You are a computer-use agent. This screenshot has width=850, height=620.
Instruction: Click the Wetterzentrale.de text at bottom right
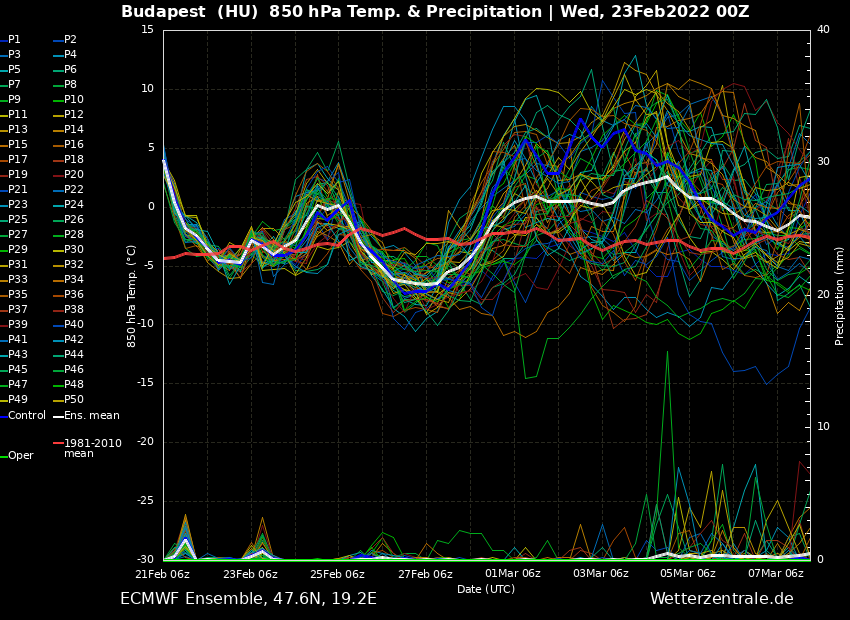721,599
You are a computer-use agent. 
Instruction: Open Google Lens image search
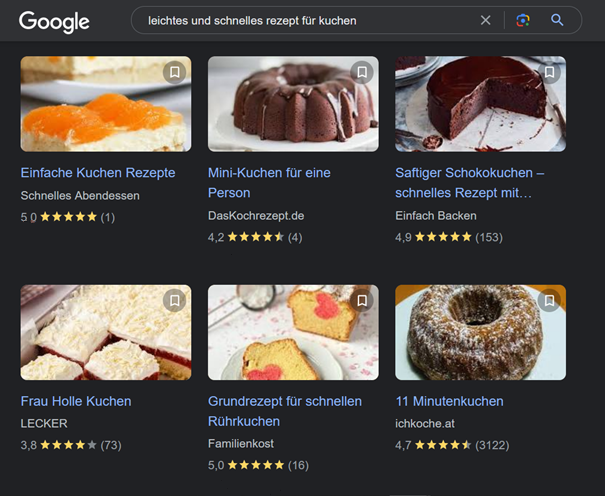click(x=523, y=20)
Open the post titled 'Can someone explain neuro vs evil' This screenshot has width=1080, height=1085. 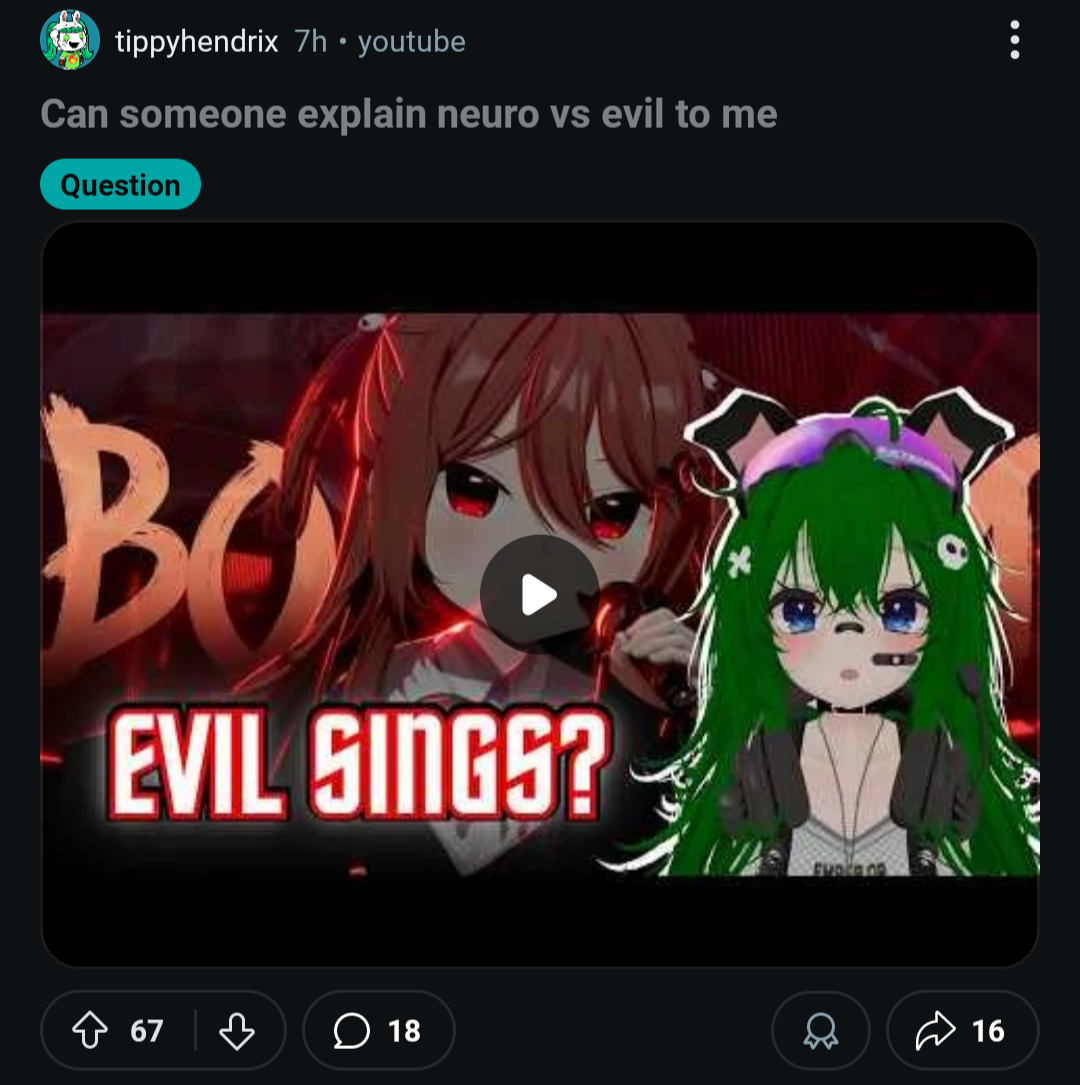pos(408,114)
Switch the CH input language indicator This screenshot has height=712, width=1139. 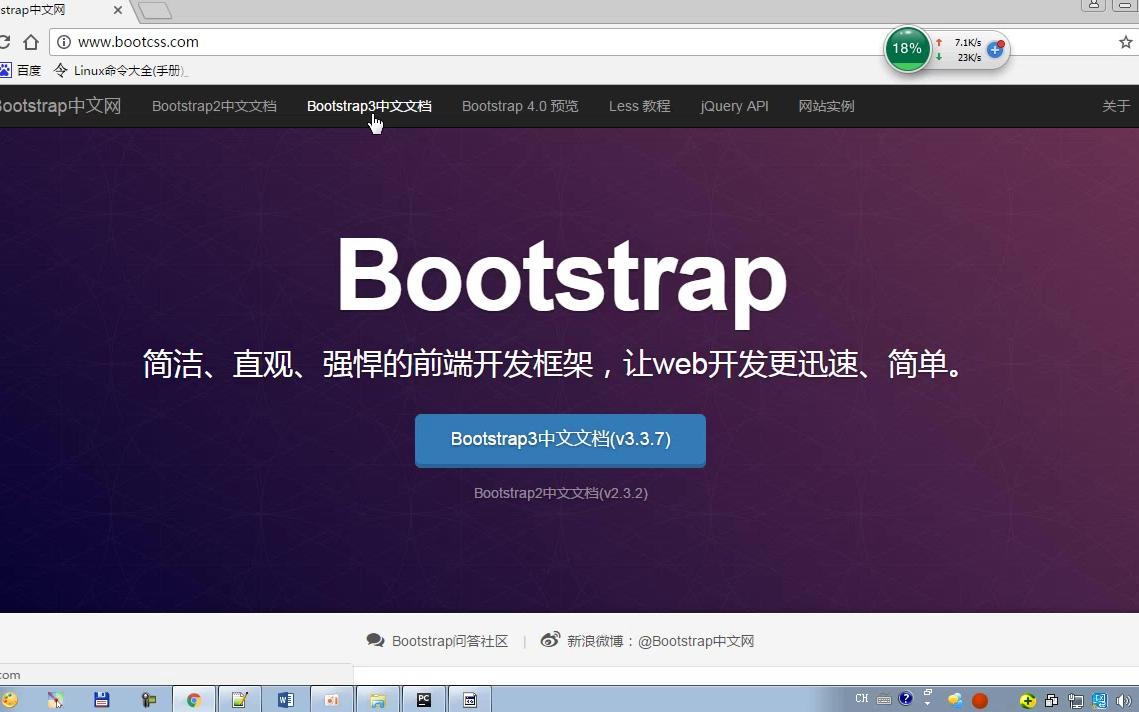[x=861, y=699]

→ **WHAT IS BEING ASKED**: Work out how many lines in the data include "computer". Answer with the number only.

→ **RESPONSE FOR THIS EXERCISE**: 2